▸ **Written problem**
Arrange the items as a Markdown table with the columns No. and Entry, starting with the first line and going on through the line that contains "click(x=75, y=306)". Number each line in order, skip blank lines, and leave the pictures out.
+++ Provided material
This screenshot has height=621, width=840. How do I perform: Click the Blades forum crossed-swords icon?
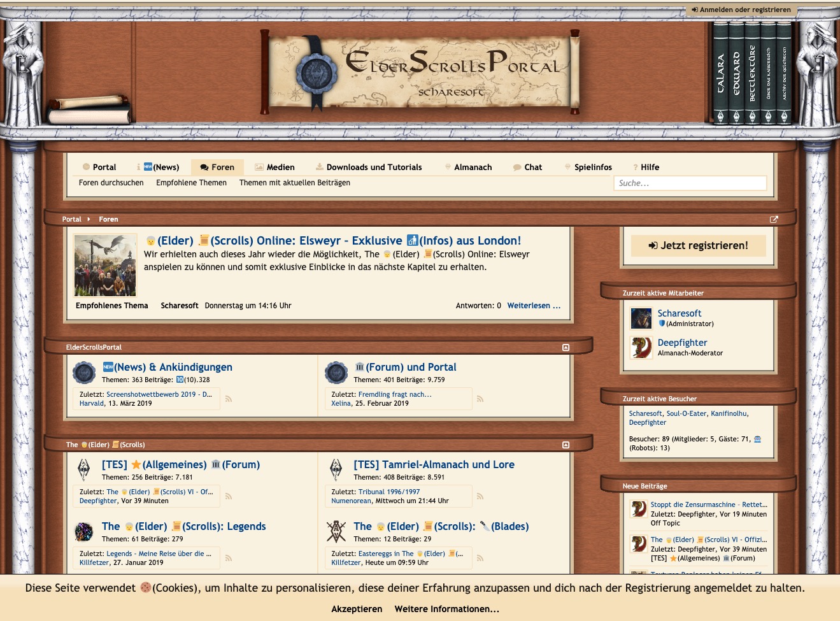pyautogui.click(x=336, y=531)
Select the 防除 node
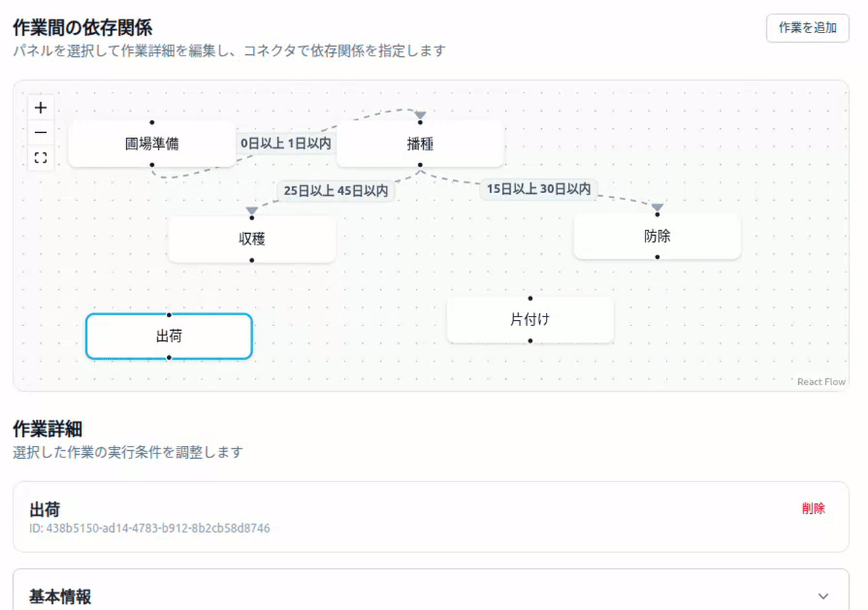 657,237
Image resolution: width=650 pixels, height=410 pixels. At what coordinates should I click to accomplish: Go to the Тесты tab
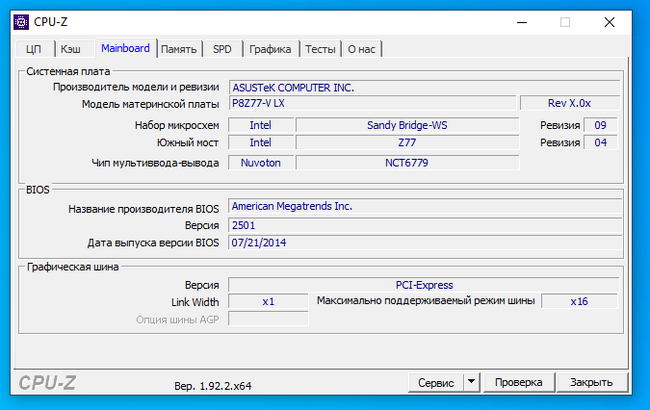320,49
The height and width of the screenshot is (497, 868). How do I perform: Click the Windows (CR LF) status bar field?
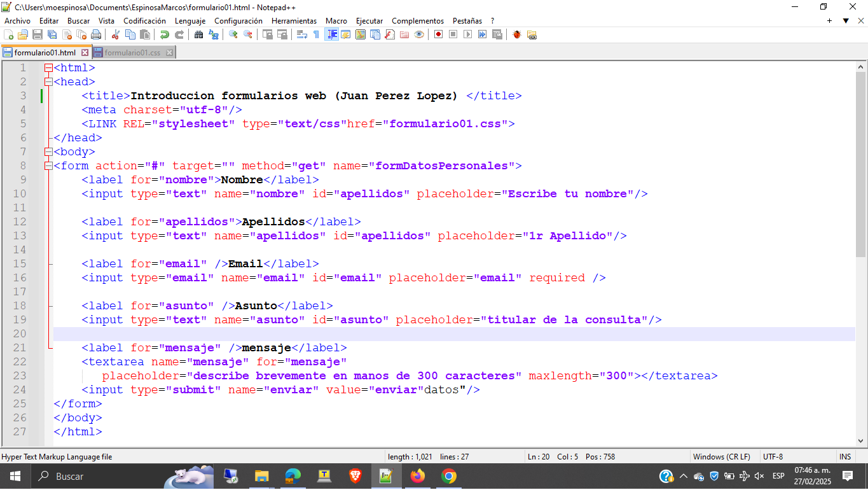click(x=721, y=457)
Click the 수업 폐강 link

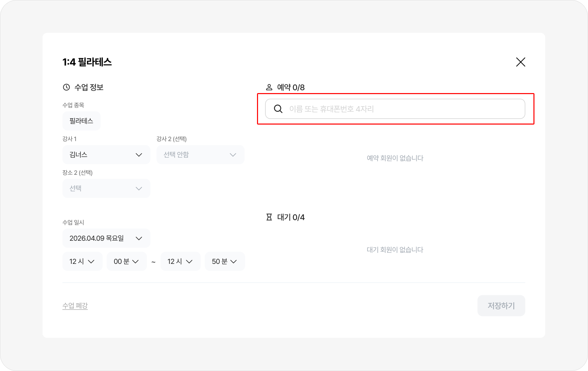click(x=75, y=306)
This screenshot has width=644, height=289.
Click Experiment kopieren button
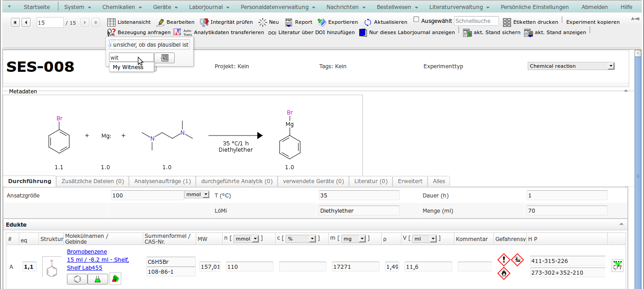pyautogui.click(x=593, y=22)
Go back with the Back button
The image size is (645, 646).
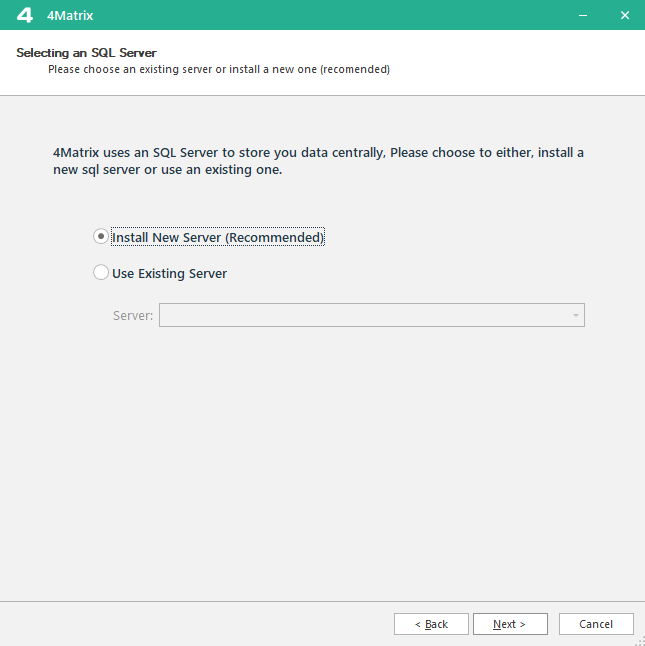click(x=431, y=624)
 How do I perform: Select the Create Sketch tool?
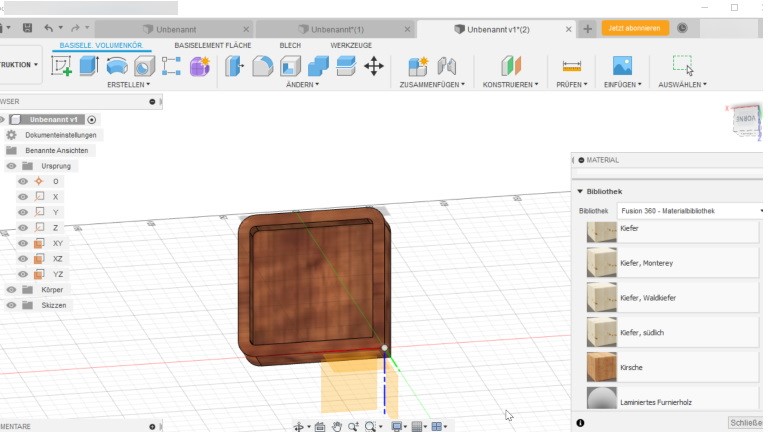pyautogui.click(x=61, y=66)
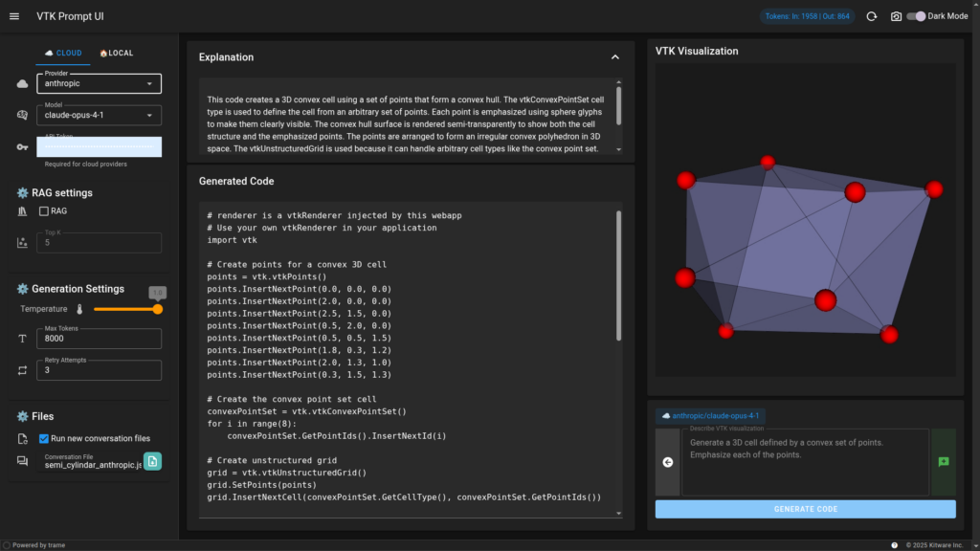Open the hamburger navigation menu
This screenshot has width=980, height=551.
tap(14, 16)
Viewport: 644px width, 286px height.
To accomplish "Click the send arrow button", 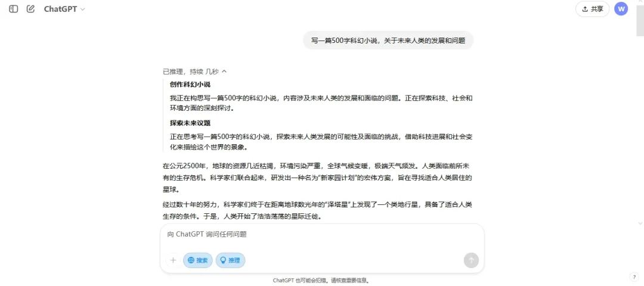I will coord(471,260).
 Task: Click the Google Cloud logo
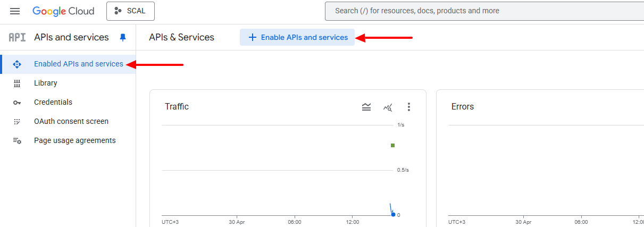click(63, 11)

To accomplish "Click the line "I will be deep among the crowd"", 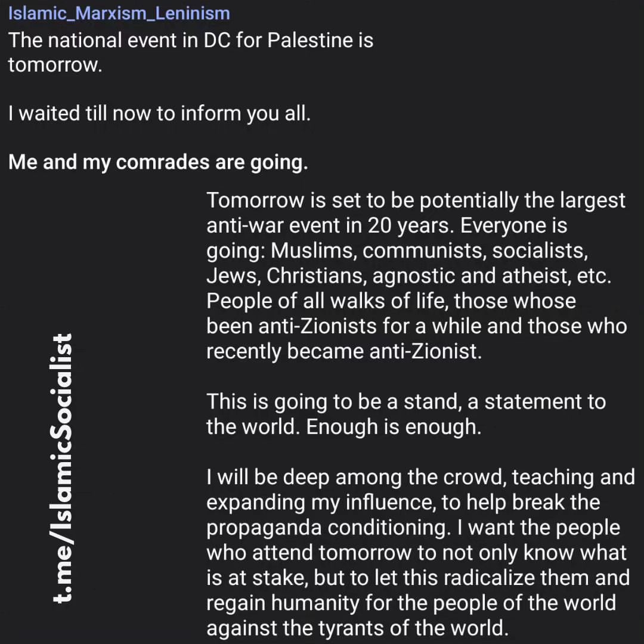I will (420, 477).

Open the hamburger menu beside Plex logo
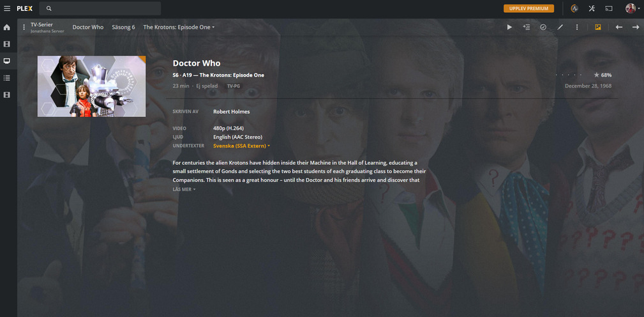[7, 8]
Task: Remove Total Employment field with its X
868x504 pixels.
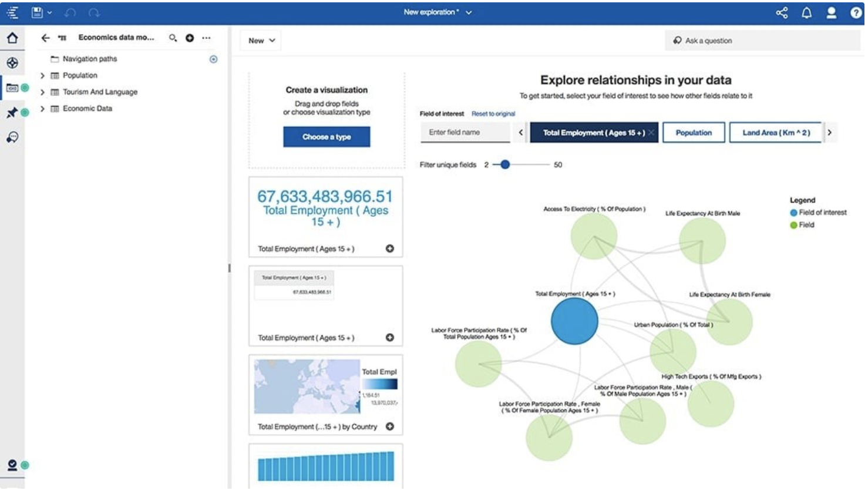Action: tap(651, 133)
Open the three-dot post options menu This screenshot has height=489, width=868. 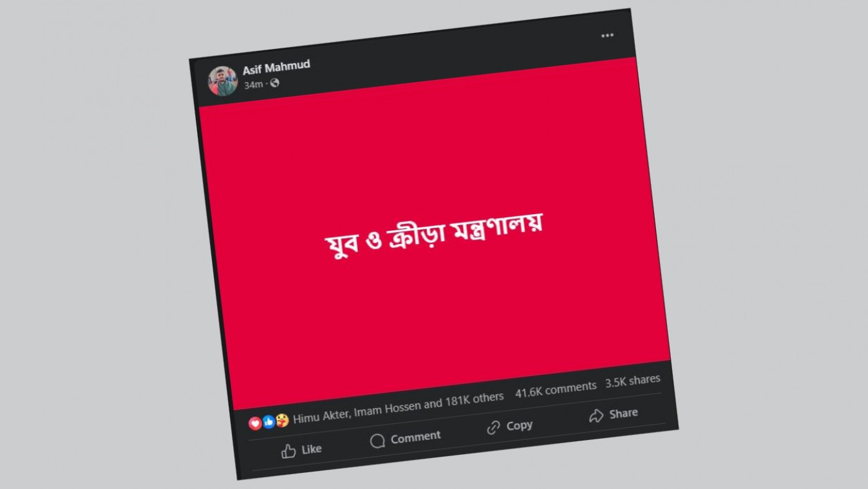[607, 35]
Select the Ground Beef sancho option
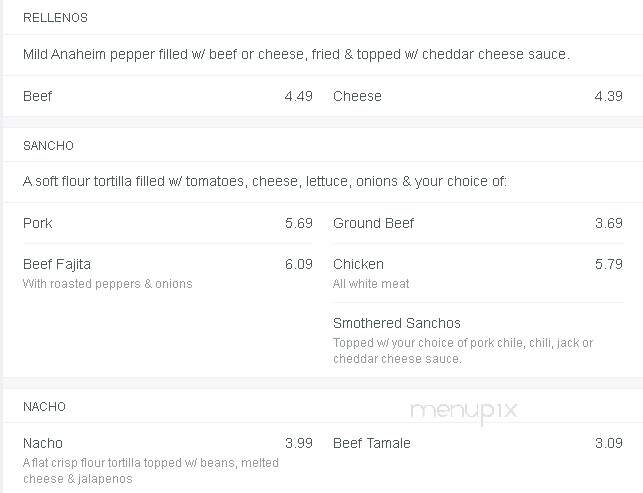The height and width of the screenshot is (493, 643). pos(373,223)
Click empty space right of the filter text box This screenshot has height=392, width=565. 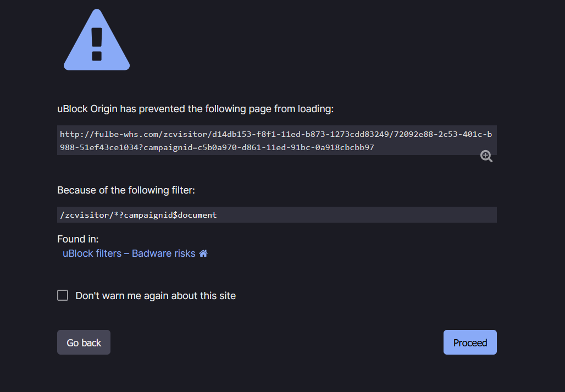pos(528,215)
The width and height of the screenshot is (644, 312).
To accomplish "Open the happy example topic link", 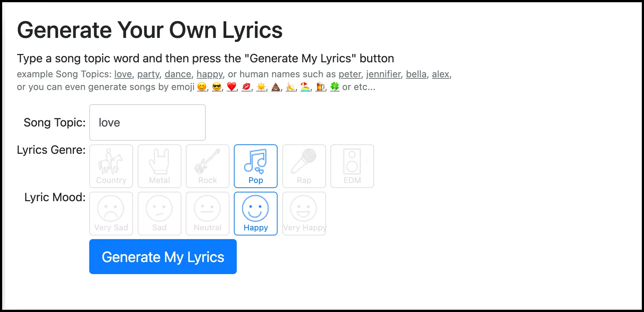I will (x=209, y=74).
++++++
▸ **Answer**
| No. | Entry |
|---|---|
| 1 | This screenshot has height=621, width=840. How do I perform: Click the Blades forum crossed-swords icon? |
| 2 | pyautogui.click(x=336, y=531) |
| 3 | Select the 防除 node |
| 4 |  657,237 |
| 5 | Image resolution: width=650 pixels, height=410 pixels. At what coordinates should I click to accomplish: Go to the Тесты tab |
| 6 | 320,49 |
| 7 | The height and width of the screenshot is (497, 868). How do I perform: Click the Windows (CR LF) status bar field? |
| 8 | click(x=721, y=457) |
| 9 | Click the 수업 폐강 link |
| 10 | click(x=75, y=306) |